Sunday, March 18, 2018

Judas Priest (review by MMB)

Judas Priest
March 9th, 2018
Columbia Records
I like the album, but what is missing is Judas Priest. It has the guitar tone, the voice, the sound of Judas Priest; it’s a case of: it quacks like a duck, looks like a duck, sounds like a duck and everyone says that it is a duck, but people are prisoners of the moment, and are glad to have a new album, especially because the band is a very old and legendary name, and the elderly rock icons are in bad health, dying, nearly dead or in the grave already.
The problem is clear. Longtime guitarist and founder K.K. Downing is not here. The other longtime guitarist Glenn Tipton is unable play guitar competently because of his illness. Thus, the heart of the sound and the creators of the sound are no longer here.

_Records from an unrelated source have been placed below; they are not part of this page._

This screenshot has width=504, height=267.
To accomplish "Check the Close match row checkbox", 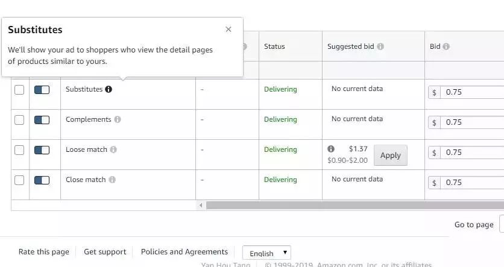I will click(19, 180).
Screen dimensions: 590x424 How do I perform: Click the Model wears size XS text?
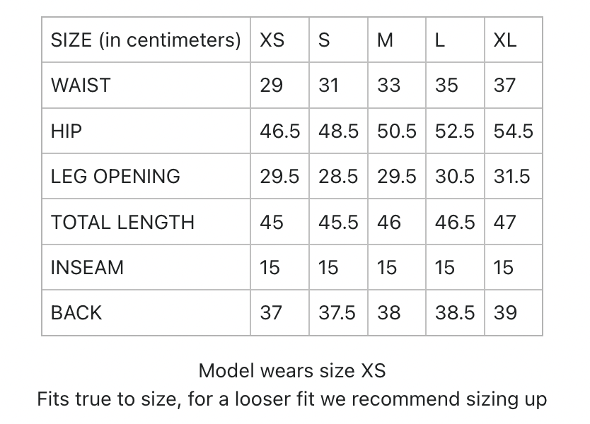[292, 370]
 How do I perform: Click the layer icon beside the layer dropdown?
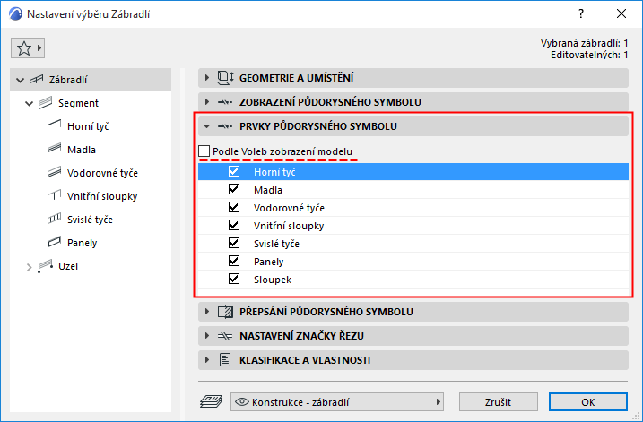pos(213,400)
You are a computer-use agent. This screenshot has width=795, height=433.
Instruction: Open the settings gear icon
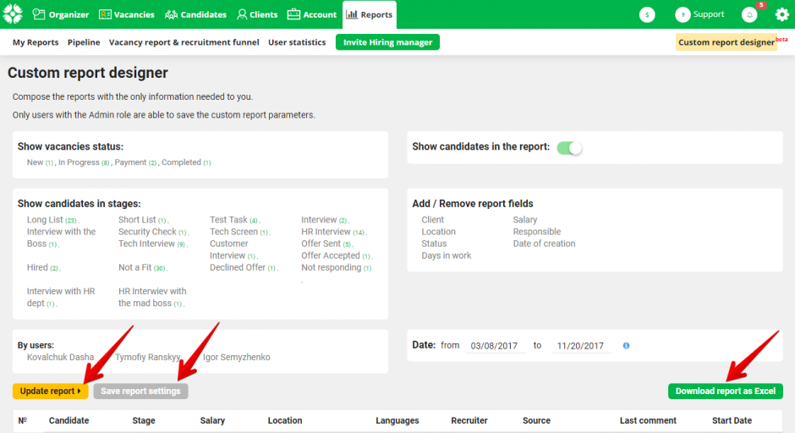click(781, 14)
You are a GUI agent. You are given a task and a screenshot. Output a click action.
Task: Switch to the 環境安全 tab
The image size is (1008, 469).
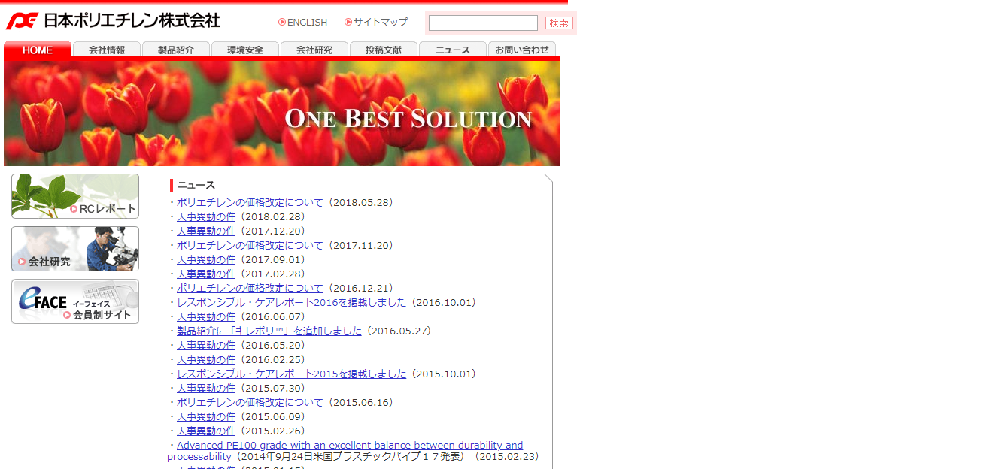click(x=245, y=50)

What we have is Richie Faulkner, a capable guitarist by all accounts; Andy Sneap, a veteran guitar master, as producer and undoubtedly an important contributor to the album in more ways than one; and Glenn doing as much as he can within the limits of his very serious illness.
However, there is no way to recreate the chemistry, personality, style, the feel, the intangible sound that was Judas Priest’s twin guitar identity.

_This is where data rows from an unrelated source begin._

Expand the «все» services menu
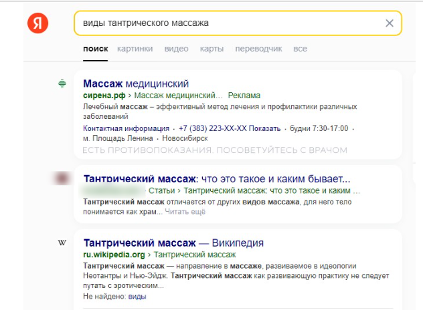The width and height of the screenshot is (423, 310). click(x=300, y=49)
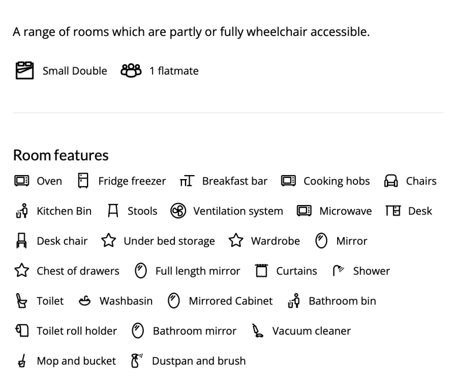The image size is (451, 380).
Task: Click the Washbasin icon
Action: point(85,301)
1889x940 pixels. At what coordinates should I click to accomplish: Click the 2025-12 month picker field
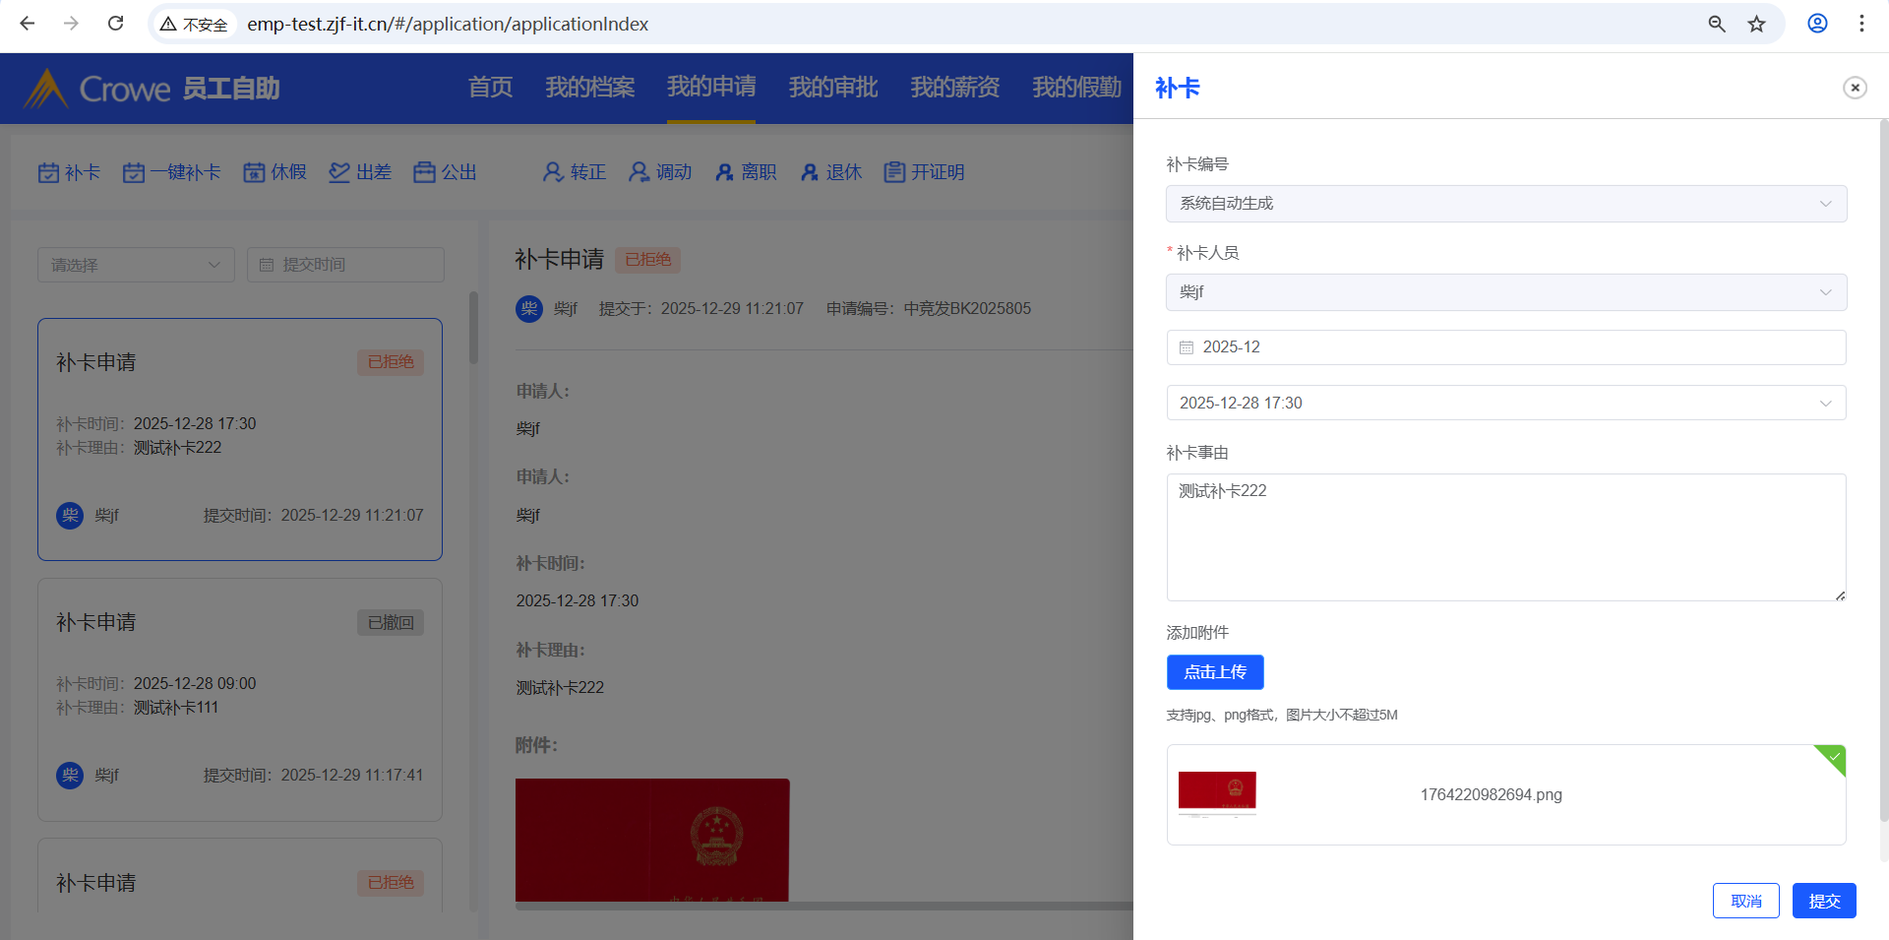[1505, 347]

Business is business; the show must go on; egos have to be stroked; people don’t know when to quit; corporations want money; fans don’t want to accept the end; nobody wants to die; being on the stage is a glorious experience; individuals have family and careers and want as much money as they can get; the green in your eyes is the love of money; old people don’t want to sit at home as elderly citizens when they can worshipped by thousands of drunk metalheads.

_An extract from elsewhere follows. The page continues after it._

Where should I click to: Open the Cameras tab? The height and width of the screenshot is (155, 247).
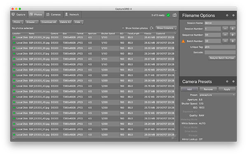(54, 14)
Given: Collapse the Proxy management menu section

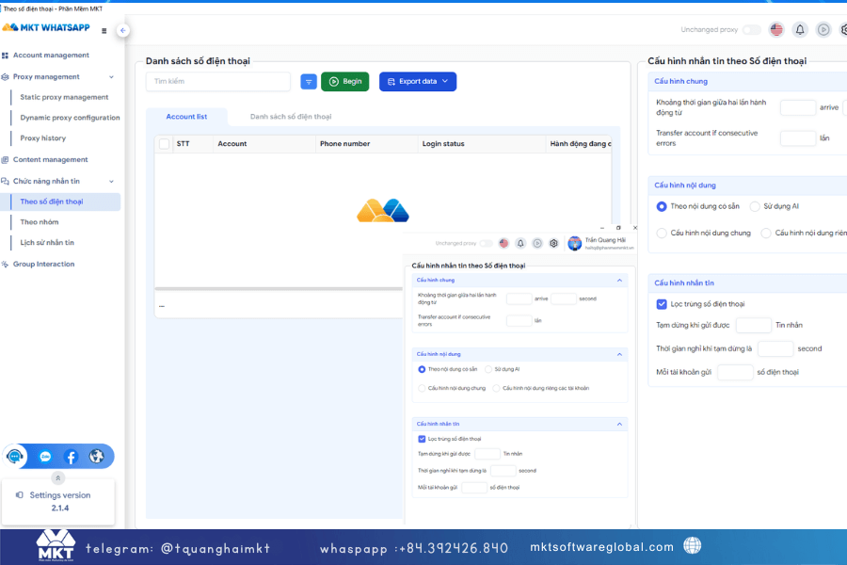Looking at the screenshot, I should coord(111,77).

Does the album sound bad? Of course not. Does it have good singing? Of course (Let’s leave aside the issue of how much studio magic technology has been used to shore up the sound of a senior citizen singing). Does it have good guitar soloing? Yes. Does it have terrible songs? No.
What is the problem? The guitar work, for one. The guitar work, again while competent and professional, is missing the specific personality and chemistry that is Judas Priest. For instance, the guitar tone is Judas Priest, but the interplay of the masters of the guitars is not there. I don’t hear that communication where the two masters read each other’s minds as songwriting partners and where they took turns at the finger-twisting solos, in which the solos are a song within a song, in which you look forward to hearing the interplay between the two guitarists, working together. That’s not here, and that is indisputable.
Another problem is the songwriting. You can definitely hear the difference and the lower quality in the songwriting. There is no way to make up for K.K. Downing’s missing contributions and there is no way to make up for the fact that Glenn Tipton is not able to play guitar at the level required for Judas Priest, which affects the songwriting and the execution. What do we have then? Musicians who have consciously tried to cut, copy, paste, rewrite, recreate, reformulate, reconfigure bits, pieces, segments, details, trademark licks and riffs to repackage them, and they have done a good job of it. I won’t comment on the fact that the album has quite a bit of a midtempo and groove vibe that is foreign to the sound of Judas Priest, but this element is certainly a big part of the new album.
Things have not been right with Judas Priest for a long, long time, but I am not going to go into that here. I’m talking about this particular album. There is no need to be hostile to the album or to exaggerate the criticism of it. There is also no need to act as if the album is a total failure; it is a solid, good album by the Rob Halford Band, paying tribute to Judas Priest.